I purchased a home last year. It was built in 1998 in a subdivision built on an old farm field. Now this spring I am noticing tremendous amounts of water standing in my yard. I mowed on Sat. and some places were past me ankle. I will try to describe my lot so you may help.

144.29' side- This is where most if not all of the water comes in, especially from the drain tile the neighbor uses to divert his water to my yard.

I am undecided between running a french drain the 144' then running a drain tile (non-perf) the 121.67' side to a pop-up and drain to the street. Do I need to make the 121' run if I put in a french drain along the back, or would it be unnecessary? The 121' drains water nicely to the road during heavy rains as it is. The slope must be good there. Could I expect a french drain ending in the back corner to flow on top of the ground to the street like it already does?

Another option would be to build a berm of dirt to stop the flow of water, but I am sure this will only divert the water around the ends or into a neighbors lot.

I have called the township and county, and they both said there is nothing they can do, but I could take the neighbors to court.
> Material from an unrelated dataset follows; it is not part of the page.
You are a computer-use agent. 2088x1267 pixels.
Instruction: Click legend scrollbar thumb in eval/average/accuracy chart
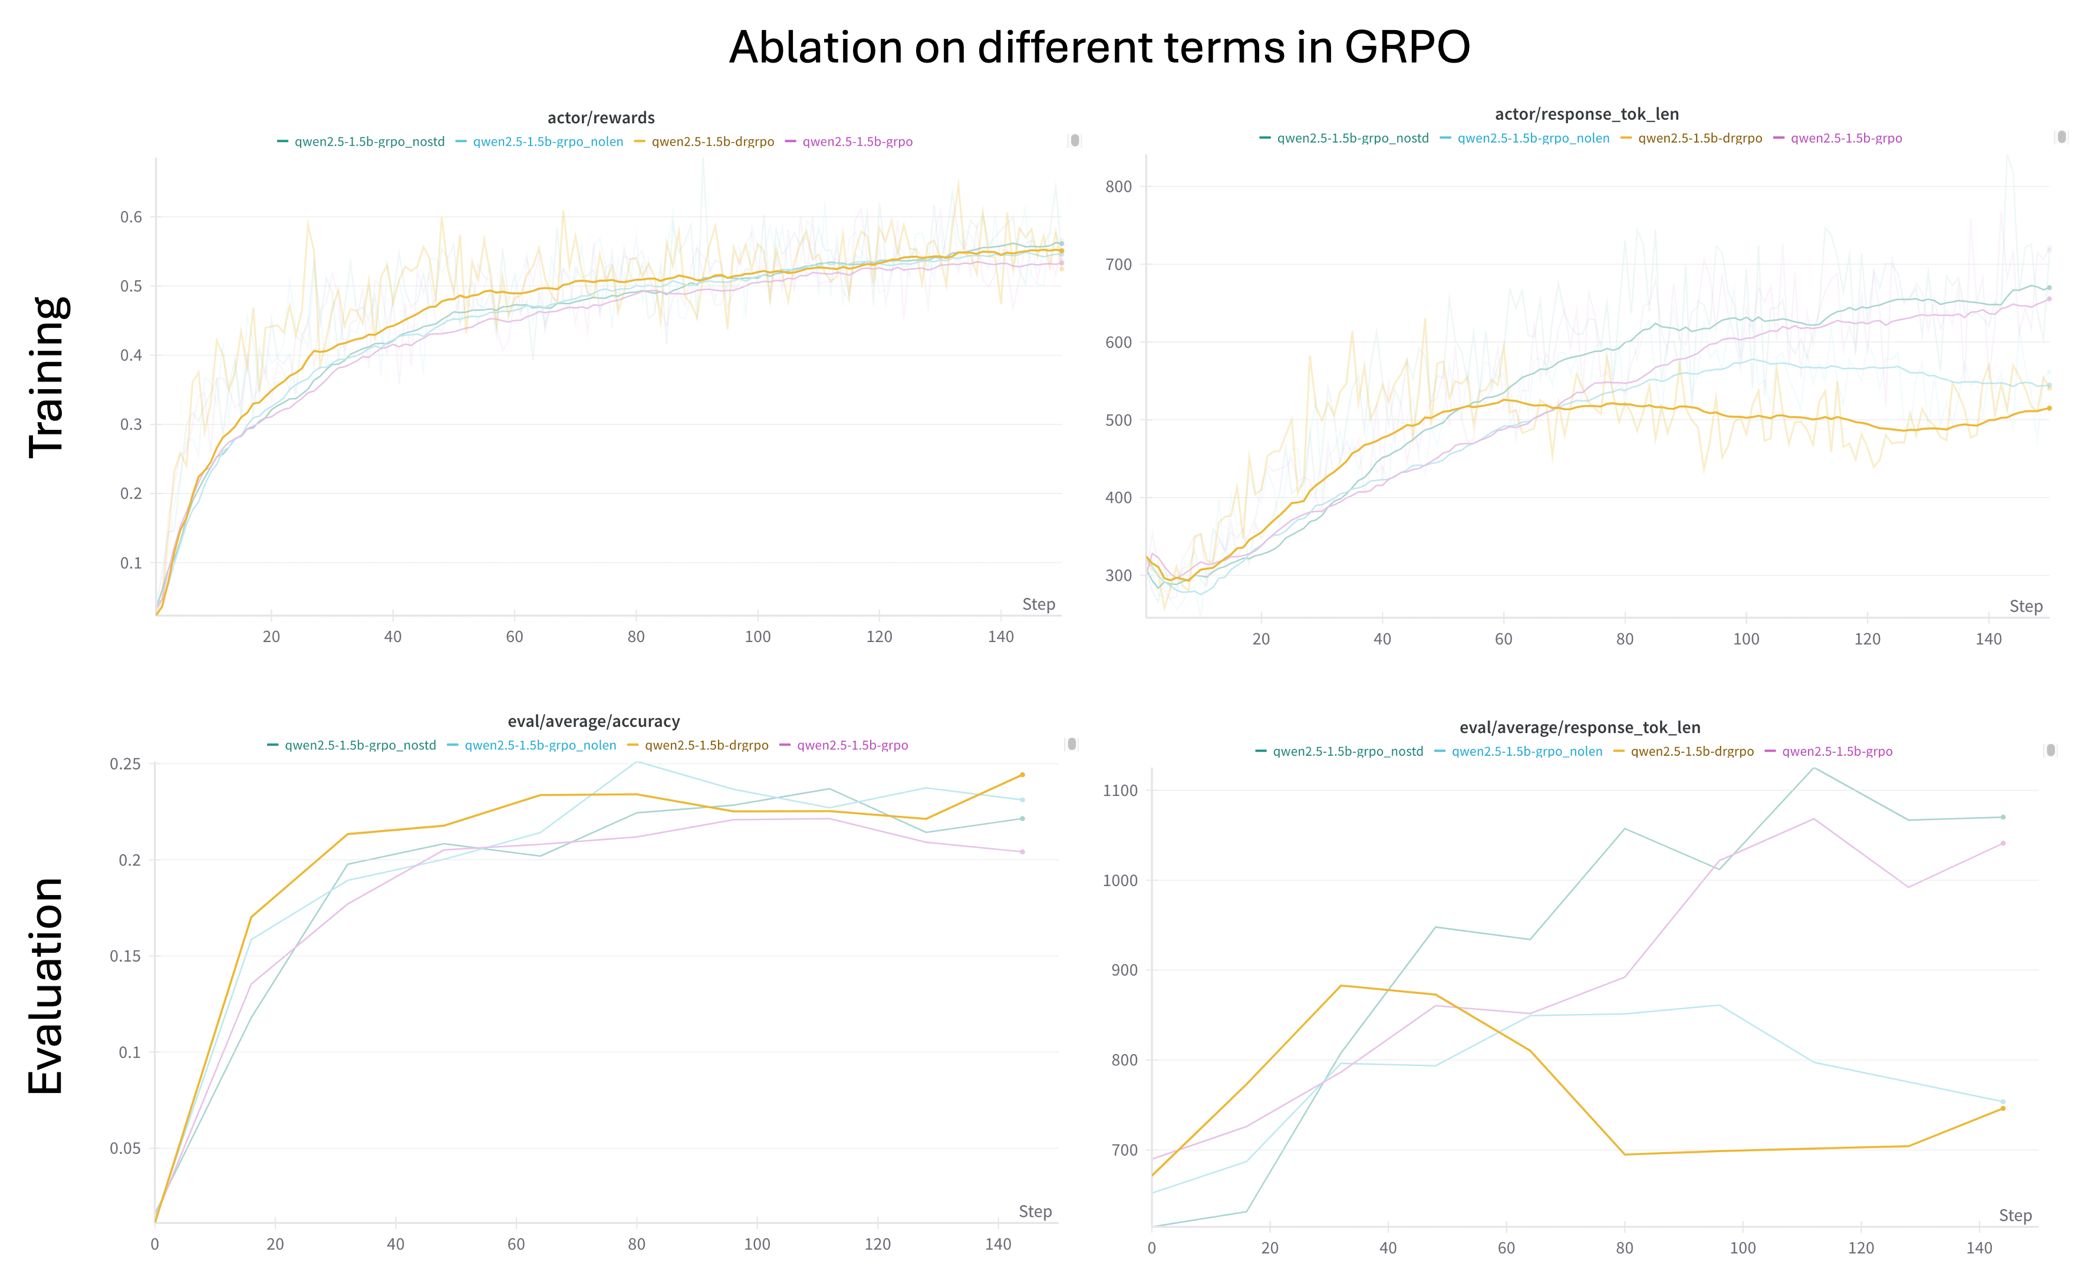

This seems like an expensive route. Even if I get the neighbors to remove or divert their tile, the rest of their propert along that line drains into my yard.

The big blue circles are where water tends to stand, with the blue line showing the flow of water.

The 134.21' side is a utility easement, and contains either sewer and/or storm drains. So I cannot do anything there like drains, tiles, or trees.

What the the best, most cost effective way to fix my lot. I am hoping that a single fix along the 144' line would prevent the pooling of water in the other areas.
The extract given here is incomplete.